Encendidos casos de corrupción afloraron entre la Policía y el Ejército, más una creciente criminalización del movimiento estudiantil que catapultaron, lo que para muchos medios constituye las mayores protestas sociales registradas en décadas en Chile.

Frente a estas incontenibles oleadas, el presidente Sebastián Piñera decretó el Estado de emergencia y el mando militar. Con su autorización se impuso el toque de queda.

Los soldados, para contener la ira popular, se desplegaron junto a vehículos blindados y disolvieron a manifestantes que quemaron ómnibus y montaron nuevas barricadas en el centro. Helicópteros policiales sobrevolaron la capital para monitorizar las crecidas y extendidas revueltas populares. El Presidente de Chile definió el conflicto como una “guerra”.

Durante las enconadas protestas, extendidas durante doce meses (octubre, 2019-2020), se han reportado más de 30 muertos, miles de detenidos, así como denuncias por violaciones a mujeres. Las cifras de los heridos graves por el accionar de la policía local y las fuerzas militares son elevadas. La Fiscalía investiga más de 5.558 denuncias de presuntas víctimas de violencia institucional.

La violencia policial tuvo un punto climático entre tantas brutales arremetidas contra el pueblo. El viernes 2 de octubre de 2020, en medio de una manifestación en las cercanías de la Plaza Baquedano, un joven de 16 años resultó gravemente herido al ser arrojado por un carabinero al río Mapocho, de escaso cauce fluvial, dese el puente Pio Nono.

Las fuerzas populares, en medio de las protestas, señalaron a la vigente Constitución heredada de la dictadura de Augusto Pinochet, como un obstáculo para los avances del país.

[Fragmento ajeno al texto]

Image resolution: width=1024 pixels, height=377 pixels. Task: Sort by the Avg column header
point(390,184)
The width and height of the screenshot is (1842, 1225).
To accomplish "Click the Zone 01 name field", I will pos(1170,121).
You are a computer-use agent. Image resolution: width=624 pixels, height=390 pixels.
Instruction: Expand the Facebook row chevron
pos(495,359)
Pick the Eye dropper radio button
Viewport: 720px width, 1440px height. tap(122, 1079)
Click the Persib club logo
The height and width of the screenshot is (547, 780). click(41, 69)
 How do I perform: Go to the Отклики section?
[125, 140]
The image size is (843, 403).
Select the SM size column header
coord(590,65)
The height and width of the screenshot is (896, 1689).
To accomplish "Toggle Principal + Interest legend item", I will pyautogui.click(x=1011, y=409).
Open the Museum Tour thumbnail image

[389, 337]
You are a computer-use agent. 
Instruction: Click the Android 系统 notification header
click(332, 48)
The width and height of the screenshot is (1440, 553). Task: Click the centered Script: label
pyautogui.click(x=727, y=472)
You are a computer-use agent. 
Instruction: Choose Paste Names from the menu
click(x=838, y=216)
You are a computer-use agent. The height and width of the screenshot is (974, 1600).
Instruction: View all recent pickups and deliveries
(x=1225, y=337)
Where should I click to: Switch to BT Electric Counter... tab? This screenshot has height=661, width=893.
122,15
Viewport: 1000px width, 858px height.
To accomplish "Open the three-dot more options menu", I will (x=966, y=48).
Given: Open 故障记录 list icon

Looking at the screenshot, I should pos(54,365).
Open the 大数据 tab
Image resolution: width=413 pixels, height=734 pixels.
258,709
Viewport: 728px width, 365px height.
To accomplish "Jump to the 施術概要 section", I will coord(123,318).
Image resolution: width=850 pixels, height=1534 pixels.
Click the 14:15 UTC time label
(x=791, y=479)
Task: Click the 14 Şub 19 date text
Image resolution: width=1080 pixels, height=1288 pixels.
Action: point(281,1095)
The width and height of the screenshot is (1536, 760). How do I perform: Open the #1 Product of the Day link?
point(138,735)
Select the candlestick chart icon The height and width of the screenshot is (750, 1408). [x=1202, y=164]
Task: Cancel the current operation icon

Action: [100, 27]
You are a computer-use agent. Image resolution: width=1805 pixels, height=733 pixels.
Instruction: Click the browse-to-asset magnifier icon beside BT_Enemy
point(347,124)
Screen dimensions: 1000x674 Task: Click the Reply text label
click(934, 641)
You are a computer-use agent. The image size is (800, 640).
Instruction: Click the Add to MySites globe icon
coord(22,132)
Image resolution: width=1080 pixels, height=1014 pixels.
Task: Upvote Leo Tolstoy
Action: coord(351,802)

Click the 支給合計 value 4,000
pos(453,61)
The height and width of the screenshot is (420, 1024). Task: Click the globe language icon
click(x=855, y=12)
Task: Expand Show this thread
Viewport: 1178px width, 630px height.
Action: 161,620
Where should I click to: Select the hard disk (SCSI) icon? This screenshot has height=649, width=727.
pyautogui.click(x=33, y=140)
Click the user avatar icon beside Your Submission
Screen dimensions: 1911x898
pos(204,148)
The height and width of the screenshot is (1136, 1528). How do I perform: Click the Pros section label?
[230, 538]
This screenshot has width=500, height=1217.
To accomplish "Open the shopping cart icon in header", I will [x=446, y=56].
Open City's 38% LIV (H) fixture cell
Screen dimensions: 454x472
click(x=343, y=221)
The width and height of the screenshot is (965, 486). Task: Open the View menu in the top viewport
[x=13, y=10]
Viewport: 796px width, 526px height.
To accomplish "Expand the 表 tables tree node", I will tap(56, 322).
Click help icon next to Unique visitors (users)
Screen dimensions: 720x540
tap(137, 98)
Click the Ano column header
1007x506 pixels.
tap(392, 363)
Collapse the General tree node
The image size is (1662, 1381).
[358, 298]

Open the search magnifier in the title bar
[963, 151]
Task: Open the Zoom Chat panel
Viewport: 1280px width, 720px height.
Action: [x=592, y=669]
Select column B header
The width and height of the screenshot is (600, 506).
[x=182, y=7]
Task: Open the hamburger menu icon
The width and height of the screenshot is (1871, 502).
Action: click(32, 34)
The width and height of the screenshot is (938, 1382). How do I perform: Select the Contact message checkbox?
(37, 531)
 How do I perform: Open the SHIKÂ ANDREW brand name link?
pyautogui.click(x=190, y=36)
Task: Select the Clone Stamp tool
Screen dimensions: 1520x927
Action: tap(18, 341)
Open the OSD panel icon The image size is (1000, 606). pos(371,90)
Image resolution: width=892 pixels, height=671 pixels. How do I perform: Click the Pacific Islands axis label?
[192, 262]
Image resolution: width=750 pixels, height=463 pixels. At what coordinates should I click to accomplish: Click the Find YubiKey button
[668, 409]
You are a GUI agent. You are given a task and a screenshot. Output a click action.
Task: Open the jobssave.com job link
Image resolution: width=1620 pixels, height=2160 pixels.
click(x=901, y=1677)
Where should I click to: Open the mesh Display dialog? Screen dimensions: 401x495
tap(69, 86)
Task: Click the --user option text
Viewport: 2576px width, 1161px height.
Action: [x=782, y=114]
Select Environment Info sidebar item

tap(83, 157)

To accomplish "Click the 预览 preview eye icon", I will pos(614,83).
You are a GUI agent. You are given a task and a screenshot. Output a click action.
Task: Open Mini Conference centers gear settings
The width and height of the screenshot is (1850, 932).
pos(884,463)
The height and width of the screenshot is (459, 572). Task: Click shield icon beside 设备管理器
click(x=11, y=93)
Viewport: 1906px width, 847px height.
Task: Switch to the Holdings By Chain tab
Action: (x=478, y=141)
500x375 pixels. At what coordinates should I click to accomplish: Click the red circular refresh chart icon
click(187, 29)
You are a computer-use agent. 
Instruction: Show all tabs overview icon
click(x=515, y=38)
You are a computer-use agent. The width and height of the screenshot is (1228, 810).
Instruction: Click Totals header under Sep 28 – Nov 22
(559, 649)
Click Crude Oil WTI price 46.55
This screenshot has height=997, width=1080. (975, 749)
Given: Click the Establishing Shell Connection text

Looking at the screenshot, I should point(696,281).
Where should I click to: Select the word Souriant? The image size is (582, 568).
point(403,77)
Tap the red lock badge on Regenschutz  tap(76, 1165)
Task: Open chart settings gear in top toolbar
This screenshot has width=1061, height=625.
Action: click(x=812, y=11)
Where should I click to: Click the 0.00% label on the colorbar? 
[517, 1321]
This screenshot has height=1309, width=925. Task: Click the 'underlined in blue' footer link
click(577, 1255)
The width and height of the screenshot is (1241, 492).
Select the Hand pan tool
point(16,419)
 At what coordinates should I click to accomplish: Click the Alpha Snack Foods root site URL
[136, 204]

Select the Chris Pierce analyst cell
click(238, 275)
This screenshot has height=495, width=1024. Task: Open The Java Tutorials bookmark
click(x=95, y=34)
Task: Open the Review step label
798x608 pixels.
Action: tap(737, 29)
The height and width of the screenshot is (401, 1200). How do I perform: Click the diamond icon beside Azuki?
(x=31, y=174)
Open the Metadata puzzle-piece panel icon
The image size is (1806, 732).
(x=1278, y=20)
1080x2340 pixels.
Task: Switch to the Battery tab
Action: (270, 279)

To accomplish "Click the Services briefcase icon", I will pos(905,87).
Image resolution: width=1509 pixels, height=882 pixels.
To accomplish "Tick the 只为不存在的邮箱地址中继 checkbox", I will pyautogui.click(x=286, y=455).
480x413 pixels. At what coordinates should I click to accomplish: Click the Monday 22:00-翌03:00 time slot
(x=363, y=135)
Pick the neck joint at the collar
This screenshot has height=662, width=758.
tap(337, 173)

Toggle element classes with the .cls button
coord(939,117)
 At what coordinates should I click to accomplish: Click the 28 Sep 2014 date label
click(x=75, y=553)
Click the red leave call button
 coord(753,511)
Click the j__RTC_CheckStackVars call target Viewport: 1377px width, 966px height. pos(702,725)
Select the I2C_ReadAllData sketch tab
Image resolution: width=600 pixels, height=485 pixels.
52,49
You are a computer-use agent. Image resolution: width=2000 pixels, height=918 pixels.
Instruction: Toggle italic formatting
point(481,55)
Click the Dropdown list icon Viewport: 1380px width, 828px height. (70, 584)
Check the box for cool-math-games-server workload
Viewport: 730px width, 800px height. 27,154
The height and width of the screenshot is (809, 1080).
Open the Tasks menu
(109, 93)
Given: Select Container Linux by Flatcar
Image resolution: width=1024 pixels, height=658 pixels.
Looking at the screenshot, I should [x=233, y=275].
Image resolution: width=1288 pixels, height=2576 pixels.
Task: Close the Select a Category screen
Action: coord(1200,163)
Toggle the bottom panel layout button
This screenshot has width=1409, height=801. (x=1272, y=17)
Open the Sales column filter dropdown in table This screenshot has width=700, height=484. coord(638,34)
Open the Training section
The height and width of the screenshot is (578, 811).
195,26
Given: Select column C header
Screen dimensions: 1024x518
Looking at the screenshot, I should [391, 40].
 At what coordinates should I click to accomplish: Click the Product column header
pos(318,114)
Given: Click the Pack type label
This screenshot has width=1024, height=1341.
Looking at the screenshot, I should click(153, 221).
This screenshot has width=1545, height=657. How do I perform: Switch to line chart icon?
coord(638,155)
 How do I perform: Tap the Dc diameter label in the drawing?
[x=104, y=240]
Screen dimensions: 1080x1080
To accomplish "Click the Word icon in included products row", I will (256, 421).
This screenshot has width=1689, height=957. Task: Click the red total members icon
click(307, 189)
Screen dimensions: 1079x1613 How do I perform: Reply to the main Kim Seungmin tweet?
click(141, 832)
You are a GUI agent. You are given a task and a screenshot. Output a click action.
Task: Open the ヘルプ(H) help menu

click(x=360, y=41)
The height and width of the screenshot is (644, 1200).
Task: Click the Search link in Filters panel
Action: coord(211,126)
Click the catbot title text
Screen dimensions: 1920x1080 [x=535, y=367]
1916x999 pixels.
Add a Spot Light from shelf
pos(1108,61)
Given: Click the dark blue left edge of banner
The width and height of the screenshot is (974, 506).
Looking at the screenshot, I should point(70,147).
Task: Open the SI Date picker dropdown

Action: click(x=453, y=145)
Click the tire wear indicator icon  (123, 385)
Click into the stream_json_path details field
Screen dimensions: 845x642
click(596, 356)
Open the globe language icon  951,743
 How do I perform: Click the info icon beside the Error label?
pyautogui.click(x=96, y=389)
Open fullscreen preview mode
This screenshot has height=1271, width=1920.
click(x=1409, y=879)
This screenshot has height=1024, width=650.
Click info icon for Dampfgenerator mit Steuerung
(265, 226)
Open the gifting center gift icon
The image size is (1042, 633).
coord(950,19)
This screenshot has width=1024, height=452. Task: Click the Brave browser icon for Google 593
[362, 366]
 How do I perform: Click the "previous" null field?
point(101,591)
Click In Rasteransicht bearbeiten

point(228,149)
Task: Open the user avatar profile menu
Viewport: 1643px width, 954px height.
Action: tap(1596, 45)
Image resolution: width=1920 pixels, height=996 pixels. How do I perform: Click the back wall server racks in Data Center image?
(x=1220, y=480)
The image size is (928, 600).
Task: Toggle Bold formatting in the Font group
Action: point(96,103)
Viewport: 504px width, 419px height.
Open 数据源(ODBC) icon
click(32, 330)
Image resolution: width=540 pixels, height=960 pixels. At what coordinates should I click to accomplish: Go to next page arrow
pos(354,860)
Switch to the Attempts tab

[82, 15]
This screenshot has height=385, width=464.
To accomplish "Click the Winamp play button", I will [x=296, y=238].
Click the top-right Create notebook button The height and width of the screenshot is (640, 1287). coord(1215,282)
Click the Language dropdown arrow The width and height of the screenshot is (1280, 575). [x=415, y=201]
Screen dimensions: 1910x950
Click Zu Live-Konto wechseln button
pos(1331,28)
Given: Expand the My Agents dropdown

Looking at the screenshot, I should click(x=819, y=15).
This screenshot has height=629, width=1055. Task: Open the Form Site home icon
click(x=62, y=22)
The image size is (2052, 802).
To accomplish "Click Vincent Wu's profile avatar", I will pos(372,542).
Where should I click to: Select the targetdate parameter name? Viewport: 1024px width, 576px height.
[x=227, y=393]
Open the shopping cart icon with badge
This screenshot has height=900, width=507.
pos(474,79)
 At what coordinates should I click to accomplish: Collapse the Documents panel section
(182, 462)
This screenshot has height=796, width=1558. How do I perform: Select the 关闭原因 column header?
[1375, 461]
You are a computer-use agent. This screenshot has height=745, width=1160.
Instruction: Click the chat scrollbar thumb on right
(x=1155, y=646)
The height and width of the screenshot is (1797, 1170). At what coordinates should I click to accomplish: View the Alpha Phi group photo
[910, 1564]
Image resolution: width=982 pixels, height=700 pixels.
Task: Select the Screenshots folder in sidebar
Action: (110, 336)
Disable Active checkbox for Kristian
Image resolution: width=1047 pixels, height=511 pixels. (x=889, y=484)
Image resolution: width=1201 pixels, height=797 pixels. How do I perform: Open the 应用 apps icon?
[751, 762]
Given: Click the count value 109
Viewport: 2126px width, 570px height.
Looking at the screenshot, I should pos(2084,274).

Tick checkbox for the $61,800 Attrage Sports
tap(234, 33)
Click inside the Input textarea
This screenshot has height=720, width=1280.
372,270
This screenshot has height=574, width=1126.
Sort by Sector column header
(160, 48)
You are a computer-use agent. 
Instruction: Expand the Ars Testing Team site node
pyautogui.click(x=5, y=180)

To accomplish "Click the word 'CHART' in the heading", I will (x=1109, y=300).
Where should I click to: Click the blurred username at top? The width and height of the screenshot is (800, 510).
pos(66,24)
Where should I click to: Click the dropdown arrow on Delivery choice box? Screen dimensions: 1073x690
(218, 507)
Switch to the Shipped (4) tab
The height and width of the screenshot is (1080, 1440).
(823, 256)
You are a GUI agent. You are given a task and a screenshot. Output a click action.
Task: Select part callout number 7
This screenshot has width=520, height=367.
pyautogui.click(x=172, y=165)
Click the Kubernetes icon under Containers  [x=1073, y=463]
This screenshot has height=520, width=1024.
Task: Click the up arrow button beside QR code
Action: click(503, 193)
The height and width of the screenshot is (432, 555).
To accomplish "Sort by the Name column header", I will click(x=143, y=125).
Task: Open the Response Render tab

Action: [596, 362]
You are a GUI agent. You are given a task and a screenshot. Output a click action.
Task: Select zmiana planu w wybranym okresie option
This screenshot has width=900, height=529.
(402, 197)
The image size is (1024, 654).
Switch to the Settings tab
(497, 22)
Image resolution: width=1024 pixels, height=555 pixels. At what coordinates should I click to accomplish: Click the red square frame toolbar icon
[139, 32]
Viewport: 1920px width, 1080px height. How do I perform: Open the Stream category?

El 15 de noviembre de 2019 bajo una fuerte tensión política, el ala afín al gobierno y las distintas fuerzas de la oposición firmaron el ‘Acuerdo por la Paz Social y la Nueva Constitución’, que estableció las condiciones para dar pie a un referéndum. Fue excluido de este escenario el Partido Comunista, así como los representantes de los trabajadores y de los sectores populares.

Para este 25 de noviembre de 2020, más de 14 millones de ciudadanos estaban habilitados para participar en el plebiscito, para responder, con el voto popular, si aprueban o rechazan la elaboración de una nueva Carta Magna. Además de la pregunta principal, los votantes decidirán qué órgano debería redactar la nueva Constitución, en caso de imponerse el sí.

Se plantean dos posibles escenarios:

Una Convención constituyente integrada por 155 ciudadanos especialmente elegidos para redactar la nueva Carta Magna. Esta sería disuelta una vez desarrollada la nueva Constitución.

Y la segunda. Una Convención mixta de 172 miembros, integrada en un 50 % por parlamentarios en actividad y otro 50 % por ciudadanos electos para este fin.

Los símbolos

Chile ha sido fotografiada en estos señalados doce meses de revuelta popular por la aguda mirada de los cineastas documentales, varias piezas de dispares resultados artísticos y estéticos han resumido estas jornadas previas al plebiscito.

Una de las obras más logradas que testimonia estos hechos, es el reportaje documental, Es mutilación: la policía en Chile está cegando a los protestantes (‘It’s Mutilation’: The Police in Chile Are Blinding Protesters), de Brent McDonald. El cineasta, corresponsal del New York Times, registró en apenas siete minutos el lacónico testimonio de las víctimas de los carabineros, a los que se le truncó la visión de, al menos, un ojo.

Brent McDonald establece un dialogo de cercanía con jóvenes afectados por traumas oculares. Se lo plantea desde esta “puesta en escena” para acortar cualquier brasa de equidistancia que limite las posibilidades de reconstruir el escenario dantesco donde se produjeron hechos individuales de trascendencia colectiva.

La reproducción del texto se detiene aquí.